Government’s efforts to fight early marriage



Wed, 23 Jan 2019 - 09:05 GMT


Wed, 23 Jan 2019 - 09:05 GMT

Girls can be as young as 11-years-old when they get married, and often come from poor rural villages. | Photo: Reuters

Girls can be as young as 11-years-old when they get married, and often come from poor rural villages. | Photo: Reuters

CAIRO – 23 January 2019: Marriage at an early age is one of the most serious social problems in various Arab and African countries as it represents a form of violence against women.

According to the Egyptian Child Act 2008, the minimum age for marriage is 18 years for females and males. In order to counter this phenomenon, the Egyptian government imposed more severe penalties on people who back the marriage of minors, who can be imprisoned for 7 years and pay a fine.

Recently, a statistical study revealed that Beheira governorate ranks first in terms of early marriages, followed by Fayoum and Dakahlia. Because of this phenomenon, about 21,400 students dropped out of education.

In June 2018, Egypt's government proposed a new draft law that includes amendments to the child law article 12 of 1996 which states cases in which parents could be deprived of the authority of guardianship over the girl or her property.

A father who participates in marrying his daughter or son who is under 18 years of age shall be punished by imprisonment for a period not less than 1 year and deprived of his guardianship over her or him. Any person who signs the marriage contract shall be punished by the same penalty.

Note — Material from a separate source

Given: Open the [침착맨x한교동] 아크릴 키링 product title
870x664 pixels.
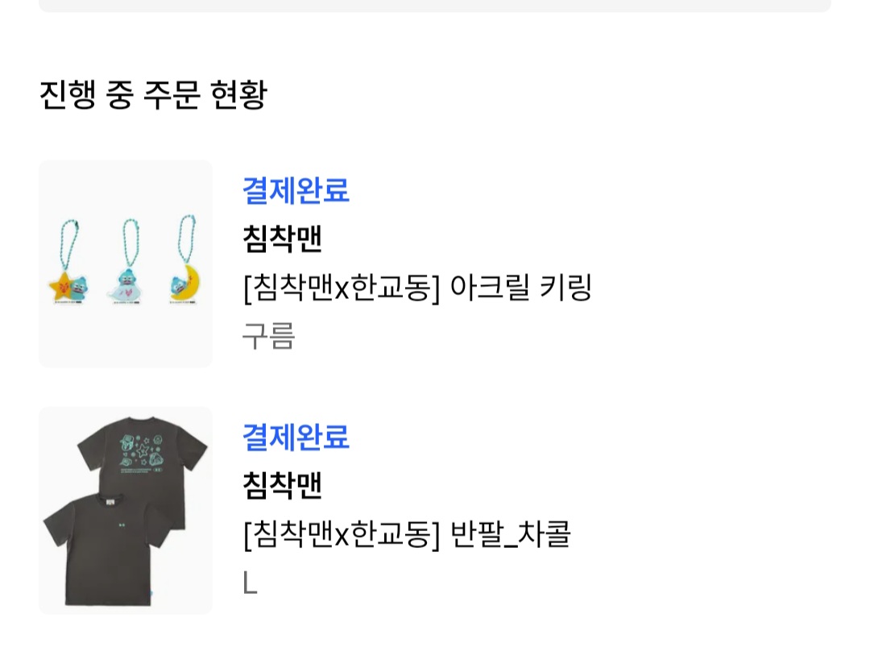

A marriage registrar who witnesses a case of child marriage shall notify the Attorney General. A marriage registrar who doesn't notify the Attorney General shall be subjected to imprisonment for a period no less than a year.

A marriage contract may be authenticated for a child who is under 18 years old, but the contract may not be validated without the approval of the competent family court upon the relevant request of the Public Prosecution.

The Egyptian law stated that a father is the natural guardian of his minor legitimate children, both sons, and daughters. A father cannot be deprived of the natural guardianship of his minor children unless he has been found unfit.

The marriage registrar, who documents child marriages, will be prevented from officiating marriages or will pay a fine, and if it’s proved to be a repeated action, he might face a jail penalty of 1 year.

“Child marriage affects both boys and girls. So, the proposed bill is against it for the protection of both genders. We cannot specify one gender, as it contradicts with the constitutional equality principle,” Hawary said. The current law prohibits but does not criminalize the registration of child marriages.

The draft bill follows calls by Egyptian President Abdel Fatah al-Sisi on September 30, 2017, to impose disciplinary measures on the customary marriage of underage girls. “I was surprised that the number of married 12-year-olds was not low,” Sisi said during a ceremony marking the population census that took place in April.

Sisi wondered how these young girls can assume the responsibility of marriage and a household. “This is something that pains me and pains anyone with a real conscience who cares for their sons and daughters,” he said.

According to the 2017 national census released by the Central Agency for Public Mobilization and Statistics (CAPMAS), the total number of women over the age of 18 who could legally get married has reached 27.7 million, with 23 million women married, including119,000 girls who have been married before reaching the age of 18.

Meanwhile, 18,000 women got married before the age of 16, representing 15 percent of girls who got married before the legal age of marriage. The Ministry of Health reported that 500,000 children are born every year to adolescent mothers.

Among Egypt’s efforts to control the phenomenon, a 5-year national strategy to prevent child marriage was launched in 2014. The process was led by the National Population Council, a governmental body that establishes national population policies and strategies in Egypt.

This strategy aims to recognize child marriage as a health and population issue to reduce the prevalence of early marriage by 50 percent within 5 years, and to fight the proposals to lower the minimum age of marriage.

On October 15, 2017, Egypt’s National Council for Women launched the “No to Underage Marriage” campaign in cooperation with the Ministry of Religious Endowments and Christian clerics. The campaign’s main objective is to curtail undocumented marriages of minors.